Josef Mengles Dont forget Mengles our very own "Angel of Death". That man was a perversion and abomintion of everything pure and true, corrupting science and decency in the name of a so called "perfection". Out of all the Nazis and their wickedness, he chills me the most, to my very core.
A very Evil man indeed and reminds me of the museum in the Episode of Waking the Dead 'Yahrzeit'. Unspeakable Horrors performed out of Evil Curiosity. Well said Buford:thumb:
i just found out today that the NASA space program created its space suits with data compiled from Auswtichz. Pretty ghastly
Buford, i had no idea. That is quite uncomfortable reading, the idea of the Nazi legacy living on, in any shape or form.
Did any of the experiments so carried out, have any real benefit at all? DId they save pilots, find new medicines?
That is a good question, to which I'd like to know the answer. Interesting picture of the smoke, Jim.
When I read of the children taunting the victims, I wondered what had happened to their locale, neighborhood, families that they would think this something to taunt others about? That seems to go beyond what most kids (in my experience) would do. Picking on other kids is one thing, goading them as they are going to their deaths? Yikes, thats hideous.
You have to wonder if those children when they grew up and looked back on this what they thought about their participation in taunting these children going to their deaths? It just makes me sick that there are people that would even come up with something such as this. It is so hard for me to wrap my mind around it.
I know I read somewhere a few things that our DR.s took from Hitlers studies but I think its hush hush I will look to see if I can find anything. I am racking my brain because I know I read it somewhere. Kids are a product of their parents. they only know what they are taught. I cant see many in that time teaching their children to love the same people that their leader hated. Those kids probably didnt know any better back then but it would be interesting to see how they felt know.

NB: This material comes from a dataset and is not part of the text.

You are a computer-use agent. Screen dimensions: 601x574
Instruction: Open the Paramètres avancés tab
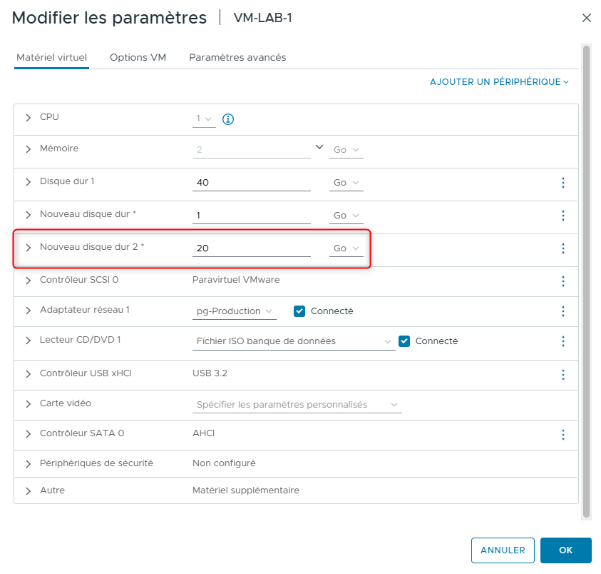(237, 58)
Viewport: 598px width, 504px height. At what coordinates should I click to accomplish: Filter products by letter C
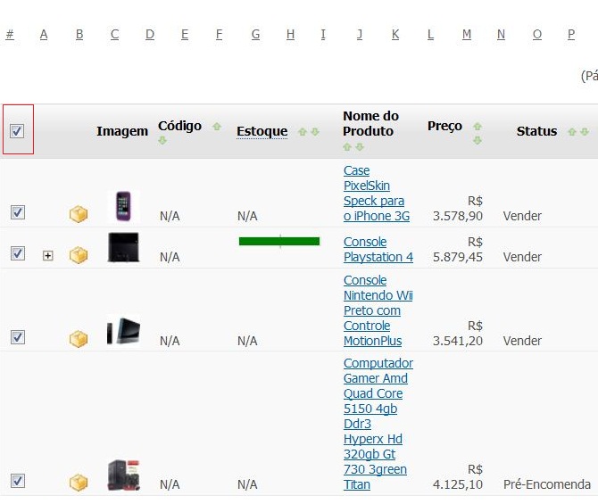coord(115,34)
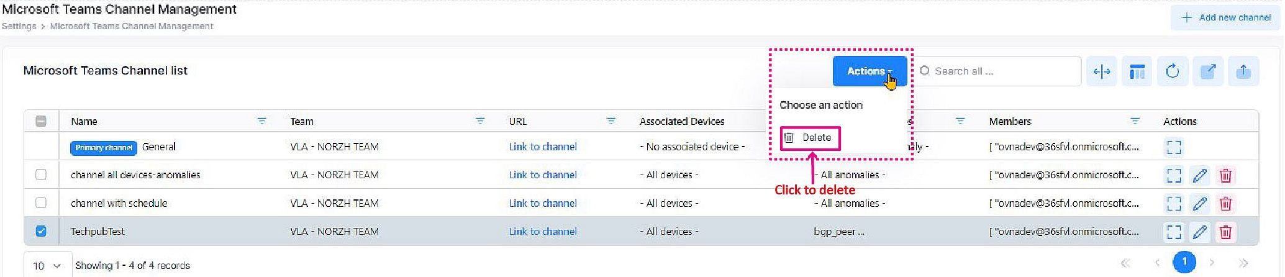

Well, Hitler had his own "blacklist" for anyone spoke out against him. The ones in his own country were chased after and killed, but thankfully he couldn't do much about the ones in the U.S., although he blacklisted them as well. What's interesting is that if a Hollywood actor or an actress was on his list, he banned all the films starring that screen personality even though it had nothing to do with him.
Hitler's policy to kill the disabled ones had create a lot of controversy at that time.But nobody dared to go against him.Killing people with poisonous gas is very pity. A beautiful movie-Schindler's List, has made those old scenes alive.